(Dataset entries)

◇ ◇ ◇

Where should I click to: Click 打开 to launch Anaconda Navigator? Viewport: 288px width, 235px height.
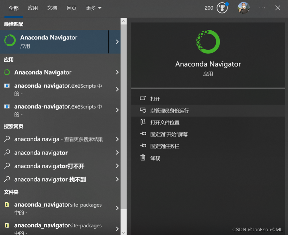pyautogui.click(x=155, y=99)
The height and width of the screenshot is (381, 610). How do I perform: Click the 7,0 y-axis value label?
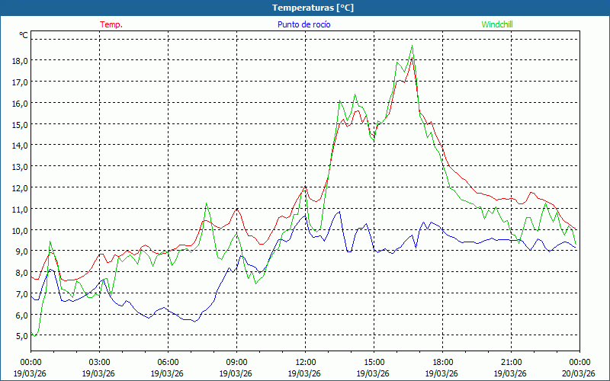click(18, 294)
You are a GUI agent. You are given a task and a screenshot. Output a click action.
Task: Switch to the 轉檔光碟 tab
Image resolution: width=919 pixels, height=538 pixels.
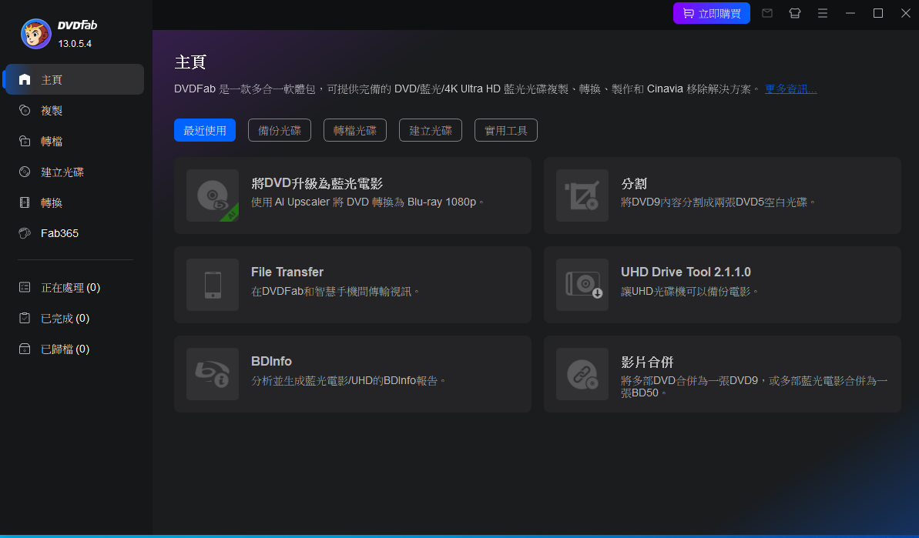[x=355, y=131]
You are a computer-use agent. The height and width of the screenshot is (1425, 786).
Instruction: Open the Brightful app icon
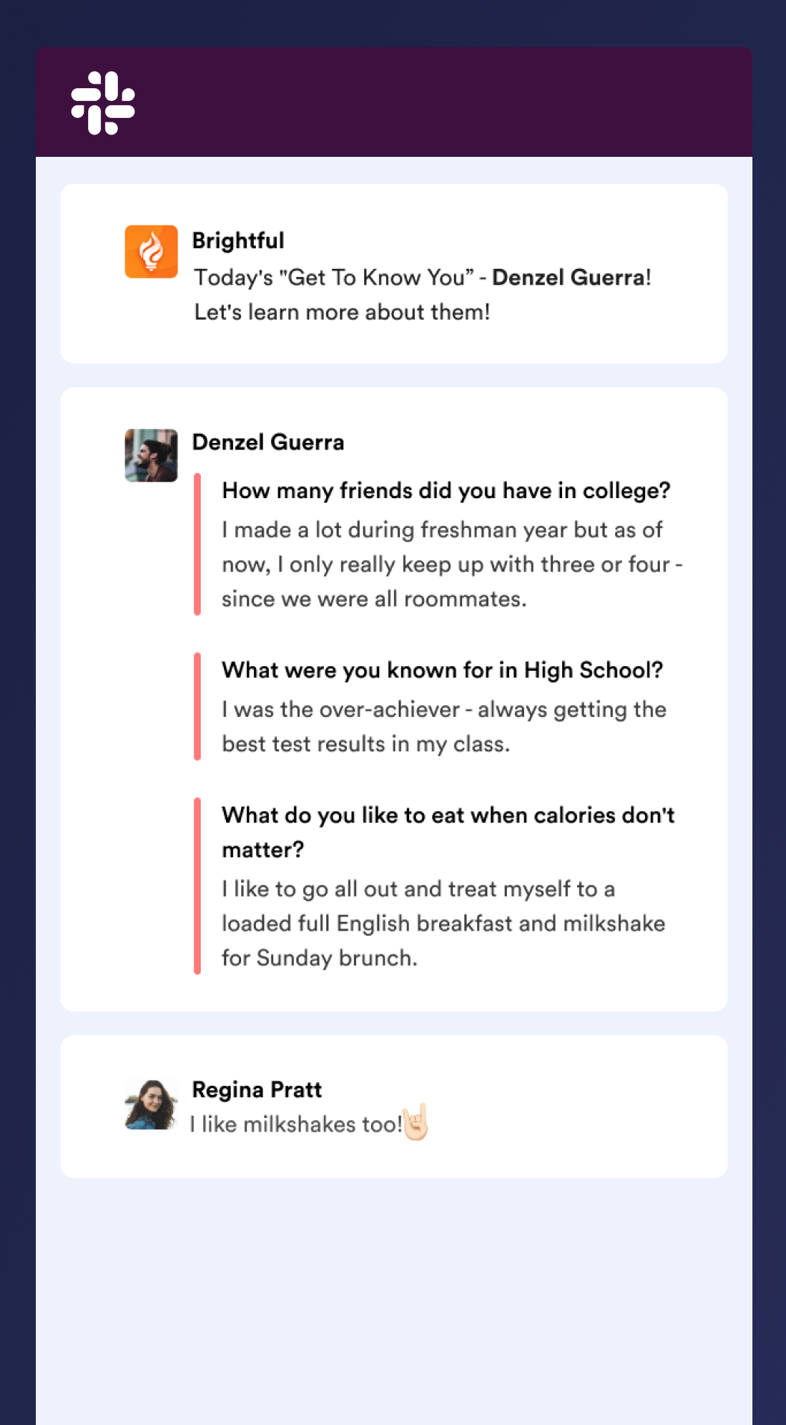pyautogui.click(x=151, y=252)
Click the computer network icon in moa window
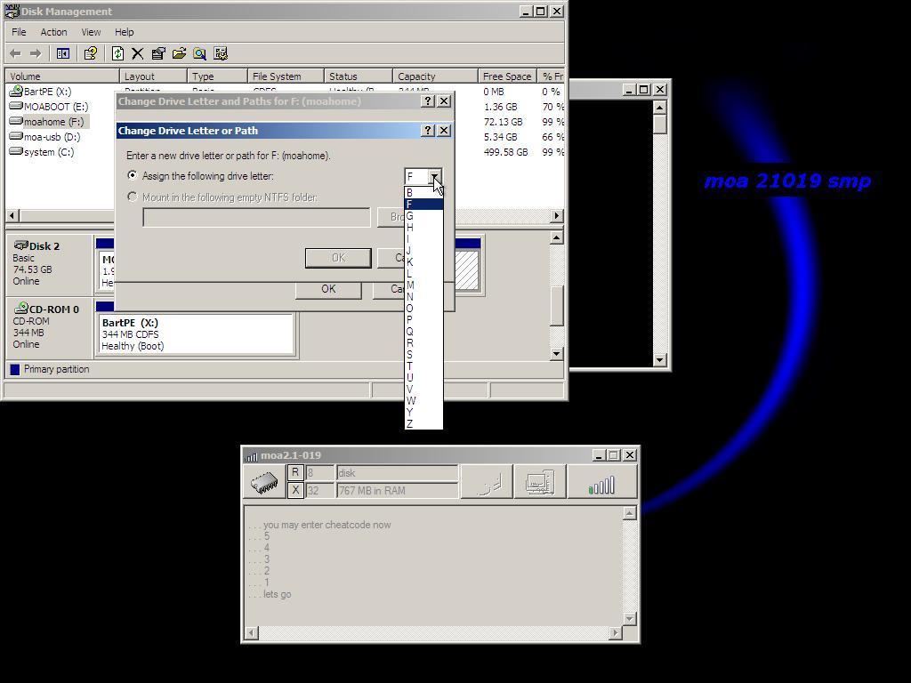The height and width of the screenshot is (683, 911). 539,482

◇ ◇ ◇

> [WHAT THE TASK REQUIRES]:
Return each line in the records that holds the string "agent".

> [ANSWER TO THIS EXERCISE]:
You are a GUI agent. You are given a task and a screenshot. Output a click action.
You are a computer-use agent. The height and width of the screenshot is (1425, 786).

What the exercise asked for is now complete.